Edisi Online

Admin

 Manushi
 
  Kadek Satriya: Kuliah karena dharma wacana.
 

Persembahyangan Saraswati di pura Universitas Hindu Indonesia (UNHI), Tembau, Denpasar pagi tanggal 9 Nopember 2007 mendapat nilai plus. Nilai plus itu karena dharma wacana yang disampaikan oleh Kadek Satriya. Kadek Satriya, mahasiswa semester I jurusan Ilmu Agama UNHI, menyampaikan dharma wacananya dalam bahasa Bali halus, lancar, tenang dan penuh percaya diri. Kadang-kadang ia melemparkan humor halus, matanya memandang umat yang duduk di depannya. Pemedek yang terdiri dari para mahasiswa/mahasiswi, dosen, segenap pimpinan UNHI termasuk Rektor Unhi, Prof. Dr. IB Yudha Triguna, menyimak setiap kata yang keluar dari mulut Kadek. Sehabis persembahyangan Rektor memanggil Kadek untuk wawancara dengan MH. Kadek kelahiran desa Pedawa, Buleleng, tanggal 31 Desember 1987, anak kedua dari lima bersaudara. Ayah ibunya buruh tani. Ia bekerja dan tinggal menumpang di rumah seorang dokter di Denpasar.Dimana belajar dharma wacana? “Saya belajar sendiri.
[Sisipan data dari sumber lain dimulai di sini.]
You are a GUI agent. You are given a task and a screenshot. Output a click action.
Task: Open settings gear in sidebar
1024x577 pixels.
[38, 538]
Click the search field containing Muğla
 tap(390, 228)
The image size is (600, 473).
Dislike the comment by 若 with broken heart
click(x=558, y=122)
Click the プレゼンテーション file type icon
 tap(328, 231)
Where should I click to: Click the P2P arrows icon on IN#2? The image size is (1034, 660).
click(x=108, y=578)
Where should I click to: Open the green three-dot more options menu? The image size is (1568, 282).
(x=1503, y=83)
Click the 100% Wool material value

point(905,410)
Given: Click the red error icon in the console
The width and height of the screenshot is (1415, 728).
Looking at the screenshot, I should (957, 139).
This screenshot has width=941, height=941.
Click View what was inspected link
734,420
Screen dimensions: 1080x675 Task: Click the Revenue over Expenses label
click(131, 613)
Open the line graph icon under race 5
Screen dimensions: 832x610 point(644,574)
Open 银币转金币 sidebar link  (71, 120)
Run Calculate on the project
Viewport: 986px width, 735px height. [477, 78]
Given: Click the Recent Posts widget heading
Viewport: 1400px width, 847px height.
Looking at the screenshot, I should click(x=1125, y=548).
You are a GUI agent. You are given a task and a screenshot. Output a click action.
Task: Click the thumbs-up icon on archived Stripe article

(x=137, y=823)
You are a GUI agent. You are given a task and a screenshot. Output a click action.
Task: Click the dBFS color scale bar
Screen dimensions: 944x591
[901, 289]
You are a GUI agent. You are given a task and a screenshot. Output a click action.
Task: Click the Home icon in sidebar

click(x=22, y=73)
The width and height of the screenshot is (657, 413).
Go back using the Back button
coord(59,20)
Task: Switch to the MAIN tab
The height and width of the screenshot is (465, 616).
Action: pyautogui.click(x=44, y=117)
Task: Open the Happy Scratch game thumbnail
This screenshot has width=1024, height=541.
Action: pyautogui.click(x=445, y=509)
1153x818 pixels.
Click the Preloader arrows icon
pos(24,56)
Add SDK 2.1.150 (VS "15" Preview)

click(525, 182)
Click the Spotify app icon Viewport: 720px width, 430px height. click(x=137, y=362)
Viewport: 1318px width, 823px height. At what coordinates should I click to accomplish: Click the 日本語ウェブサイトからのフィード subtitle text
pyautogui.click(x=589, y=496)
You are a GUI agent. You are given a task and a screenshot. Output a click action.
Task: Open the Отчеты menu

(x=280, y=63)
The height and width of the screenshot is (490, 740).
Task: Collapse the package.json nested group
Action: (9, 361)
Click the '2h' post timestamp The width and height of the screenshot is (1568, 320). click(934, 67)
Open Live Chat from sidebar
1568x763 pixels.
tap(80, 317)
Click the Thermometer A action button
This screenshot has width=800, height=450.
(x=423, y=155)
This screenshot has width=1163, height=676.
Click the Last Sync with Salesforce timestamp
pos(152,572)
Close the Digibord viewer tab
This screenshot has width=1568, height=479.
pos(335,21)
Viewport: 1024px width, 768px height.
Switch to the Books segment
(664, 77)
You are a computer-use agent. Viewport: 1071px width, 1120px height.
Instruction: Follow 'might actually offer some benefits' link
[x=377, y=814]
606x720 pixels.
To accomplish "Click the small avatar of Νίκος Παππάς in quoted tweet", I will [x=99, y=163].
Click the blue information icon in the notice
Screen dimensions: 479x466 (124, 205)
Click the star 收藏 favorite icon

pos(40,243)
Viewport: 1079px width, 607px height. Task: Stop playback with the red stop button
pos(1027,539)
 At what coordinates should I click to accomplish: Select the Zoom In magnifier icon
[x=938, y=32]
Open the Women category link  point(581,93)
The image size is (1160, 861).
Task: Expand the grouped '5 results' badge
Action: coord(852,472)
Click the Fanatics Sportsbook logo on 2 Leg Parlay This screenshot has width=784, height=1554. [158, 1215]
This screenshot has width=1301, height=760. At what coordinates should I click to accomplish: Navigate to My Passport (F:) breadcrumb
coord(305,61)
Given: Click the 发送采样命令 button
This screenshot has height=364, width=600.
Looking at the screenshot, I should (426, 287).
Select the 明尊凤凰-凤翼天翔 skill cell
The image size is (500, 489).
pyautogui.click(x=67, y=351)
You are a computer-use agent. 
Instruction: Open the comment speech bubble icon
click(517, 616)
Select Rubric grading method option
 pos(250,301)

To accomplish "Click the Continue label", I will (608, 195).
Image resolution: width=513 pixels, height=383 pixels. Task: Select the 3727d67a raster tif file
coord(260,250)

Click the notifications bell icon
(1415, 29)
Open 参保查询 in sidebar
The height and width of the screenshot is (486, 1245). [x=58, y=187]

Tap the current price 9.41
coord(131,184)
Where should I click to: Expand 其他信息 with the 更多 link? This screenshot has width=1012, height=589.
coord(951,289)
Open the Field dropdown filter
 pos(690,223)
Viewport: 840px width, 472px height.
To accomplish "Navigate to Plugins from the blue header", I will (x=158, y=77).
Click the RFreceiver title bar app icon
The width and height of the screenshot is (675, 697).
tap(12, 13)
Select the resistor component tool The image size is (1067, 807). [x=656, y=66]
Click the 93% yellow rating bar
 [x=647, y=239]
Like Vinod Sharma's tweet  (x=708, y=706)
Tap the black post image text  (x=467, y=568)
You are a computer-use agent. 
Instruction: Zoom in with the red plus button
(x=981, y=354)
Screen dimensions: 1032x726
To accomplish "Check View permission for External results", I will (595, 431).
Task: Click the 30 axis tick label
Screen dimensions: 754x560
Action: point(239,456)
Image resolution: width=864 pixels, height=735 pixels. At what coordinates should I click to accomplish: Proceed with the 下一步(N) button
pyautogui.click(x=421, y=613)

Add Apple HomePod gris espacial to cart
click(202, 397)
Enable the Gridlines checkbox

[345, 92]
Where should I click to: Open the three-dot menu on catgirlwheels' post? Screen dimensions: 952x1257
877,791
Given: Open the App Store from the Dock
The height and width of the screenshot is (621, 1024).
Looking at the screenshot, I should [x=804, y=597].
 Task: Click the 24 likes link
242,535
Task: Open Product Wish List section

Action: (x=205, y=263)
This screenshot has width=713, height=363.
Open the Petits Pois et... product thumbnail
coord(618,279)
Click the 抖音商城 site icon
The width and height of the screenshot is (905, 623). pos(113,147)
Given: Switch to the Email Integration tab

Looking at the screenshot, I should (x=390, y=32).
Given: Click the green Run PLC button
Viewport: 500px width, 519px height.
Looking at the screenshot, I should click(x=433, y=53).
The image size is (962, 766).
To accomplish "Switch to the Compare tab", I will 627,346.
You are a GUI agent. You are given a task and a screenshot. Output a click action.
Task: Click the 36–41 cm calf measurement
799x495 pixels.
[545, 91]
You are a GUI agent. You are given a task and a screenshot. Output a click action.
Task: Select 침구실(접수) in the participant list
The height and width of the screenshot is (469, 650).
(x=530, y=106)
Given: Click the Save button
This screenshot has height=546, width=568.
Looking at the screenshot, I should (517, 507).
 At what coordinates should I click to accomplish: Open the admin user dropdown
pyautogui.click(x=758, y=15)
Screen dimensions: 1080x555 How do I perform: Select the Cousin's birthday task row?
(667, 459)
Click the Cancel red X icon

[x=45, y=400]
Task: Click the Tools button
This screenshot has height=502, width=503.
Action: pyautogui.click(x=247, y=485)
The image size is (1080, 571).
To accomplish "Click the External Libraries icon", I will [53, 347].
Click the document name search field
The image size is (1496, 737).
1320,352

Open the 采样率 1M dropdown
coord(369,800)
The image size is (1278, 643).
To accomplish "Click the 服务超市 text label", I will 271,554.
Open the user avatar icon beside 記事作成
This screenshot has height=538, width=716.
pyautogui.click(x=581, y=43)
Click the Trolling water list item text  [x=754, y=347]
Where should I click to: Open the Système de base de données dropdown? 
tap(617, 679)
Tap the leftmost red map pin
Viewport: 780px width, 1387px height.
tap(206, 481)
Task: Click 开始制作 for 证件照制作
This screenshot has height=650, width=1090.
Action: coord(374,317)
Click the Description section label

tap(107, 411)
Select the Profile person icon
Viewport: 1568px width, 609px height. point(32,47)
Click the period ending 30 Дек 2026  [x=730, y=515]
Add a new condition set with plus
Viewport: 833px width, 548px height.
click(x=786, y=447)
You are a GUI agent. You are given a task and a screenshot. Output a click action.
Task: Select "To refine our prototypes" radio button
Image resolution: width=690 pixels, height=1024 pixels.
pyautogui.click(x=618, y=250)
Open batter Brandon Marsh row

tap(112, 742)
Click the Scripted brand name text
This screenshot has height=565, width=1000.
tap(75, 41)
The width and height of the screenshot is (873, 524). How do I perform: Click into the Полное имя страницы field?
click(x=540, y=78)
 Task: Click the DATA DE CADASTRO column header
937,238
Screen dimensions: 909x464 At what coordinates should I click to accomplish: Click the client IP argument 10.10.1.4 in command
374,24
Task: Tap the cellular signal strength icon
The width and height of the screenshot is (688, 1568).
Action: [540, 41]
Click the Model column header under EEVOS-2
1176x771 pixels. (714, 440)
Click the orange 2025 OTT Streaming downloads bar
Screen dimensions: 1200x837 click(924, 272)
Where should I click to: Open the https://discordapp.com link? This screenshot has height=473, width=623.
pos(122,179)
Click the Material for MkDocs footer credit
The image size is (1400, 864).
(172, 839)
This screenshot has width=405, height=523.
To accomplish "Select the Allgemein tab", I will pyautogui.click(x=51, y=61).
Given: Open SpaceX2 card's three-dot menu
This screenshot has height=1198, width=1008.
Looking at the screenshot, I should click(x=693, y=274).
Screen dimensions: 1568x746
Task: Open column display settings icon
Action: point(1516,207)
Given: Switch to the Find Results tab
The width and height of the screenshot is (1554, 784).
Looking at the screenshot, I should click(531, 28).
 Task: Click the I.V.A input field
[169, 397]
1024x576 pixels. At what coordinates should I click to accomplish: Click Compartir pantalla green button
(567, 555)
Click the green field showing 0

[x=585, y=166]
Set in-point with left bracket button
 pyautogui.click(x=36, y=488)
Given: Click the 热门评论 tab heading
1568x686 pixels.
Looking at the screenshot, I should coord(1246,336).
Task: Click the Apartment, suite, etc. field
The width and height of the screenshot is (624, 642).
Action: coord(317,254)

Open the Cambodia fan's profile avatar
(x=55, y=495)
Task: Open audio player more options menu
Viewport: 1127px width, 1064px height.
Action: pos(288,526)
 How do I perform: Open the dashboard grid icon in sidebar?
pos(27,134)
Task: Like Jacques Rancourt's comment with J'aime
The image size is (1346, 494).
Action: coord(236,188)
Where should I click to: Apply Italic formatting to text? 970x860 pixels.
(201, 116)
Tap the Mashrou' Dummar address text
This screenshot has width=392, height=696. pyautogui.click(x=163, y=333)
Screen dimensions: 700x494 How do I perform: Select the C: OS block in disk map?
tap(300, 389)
Sejak SMP. Saya beberapa kali ikut lomba dharma wacana dalam bahasa Bali, menjadi juara.” Siapa yang membiayai kuliah anda? “Saya kuliah karena menjadi juara dharma wacana. UNHI membebaskan biaya kuliah saya.”Mengapa memilih Ilmu Agama? “Saya ingin ikut mengembangkan agama Hindu.”